Georgia’s gun laws are responsible for the cancellation of the 2022 Music Midtown festival in AtlantaGeorgia.
On Monday, Live Nation announced that the festival was cancelled, stating only: “[D]Due to circumstances beyond our control, Music Midtown will no longer take place this year. We look forward to seeing each other again in September and hope that we can enjoy the festival together again soon. The festival was due to take place in September with Jack White, Future, My Chemical Romance and Fall Out Boy headlining. A around 50,000 people attended Midtown music in 2021.
Although Live Nation has not officially given a reason for the cancellation, sources who have worked with the festival have confirmed rolling stone that Georgia’s gun laws were to blame. Since 2011, Music Midtown has taken place at Piedmont Park in Atlanta, and the parks are among the various public spaces in Georgia where guns are allowed to be transported. The festival, as a temporary user of the park, does not have the capacity to cancel this law and apply its own prohibition. (The the festival website stated that “weapons or explosives of any kind” are prohibited.)
Atlanta-based journalist George Chidi was the first to report the likelihood of Music Midtown being canceled due to gun laws. “I understand this is because Georgia’s firearms laws make it impossible to ban the use of firearms in Piedmont Park, a requirement of many entertainer gig riders,” a- he wrote on Twitter last Friday, July 29.
Music Midtown is about to be cancelled. I understand this is because Georgian gun laws make it impossible to ban the use of guns in Piedmont Park, a requirement of many artists. An announcement is coming, I am told from a reliable source.#gapol
— George Chidi — The Atlanta Goal (@neonflag) July 29, 2022
According to the Atlanta media SaportaReport, Music Midtown’s gun ban was unofficially challenged in May by Phillip Evans, a gun rights advocate in the state. The previous month, Evans had actually lost a lawsuit against the Atlanta Botanical Garden on his right to prohibit guns on his property. Evans first issued the challenge in 2014, shortly after then-Governor Nathan Deal signed a new state law — which had become known as the “guns everywhere” bill — which expanded to where guns were allowed statewide.
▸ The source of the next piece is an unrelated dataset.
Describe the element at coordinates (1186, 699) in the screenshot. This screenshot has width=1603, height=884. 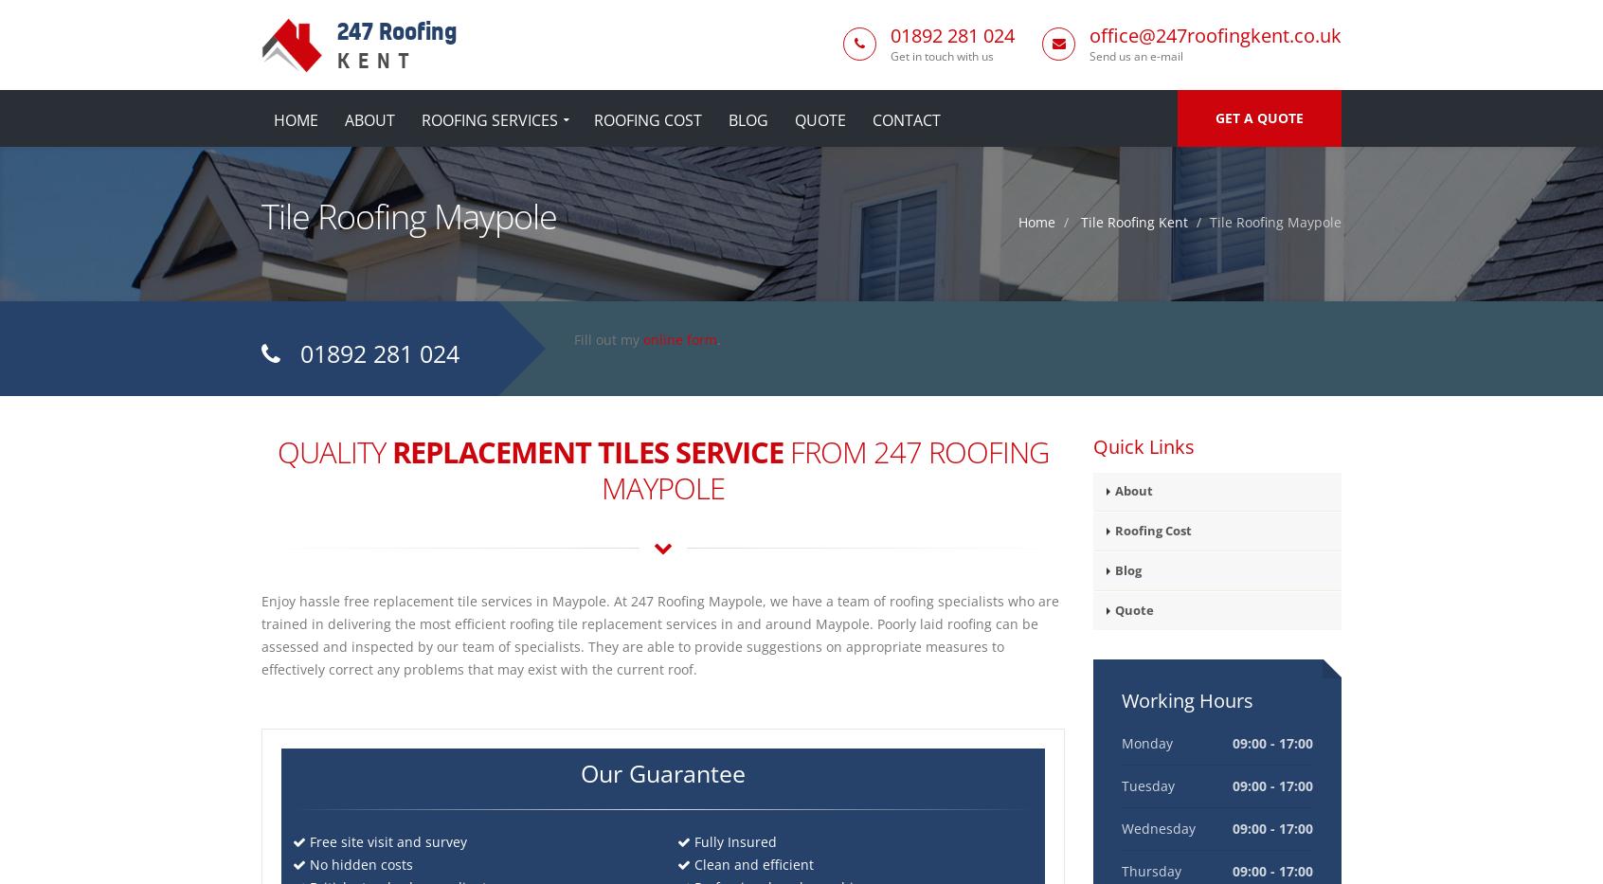
I see `'Working Hours'` at that location.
Despite this expansion, Evans ultimately lost his case against the Botanic Garden, as the Georgia Supreme Court ruled that the garden’s ban was valid since he was leasing his property long-term to the city of Atlanta. But because that ruling did not speak to short-term tenants of public property – such as Music Midtown – Evans argued he would likely prevail in a similar case against the festival.
Although Evans never sued, he demanded that Music Midtown lift its gun ban. He was too reportedly sent written complaints about it to Live Nation and the festival’s security company just last month.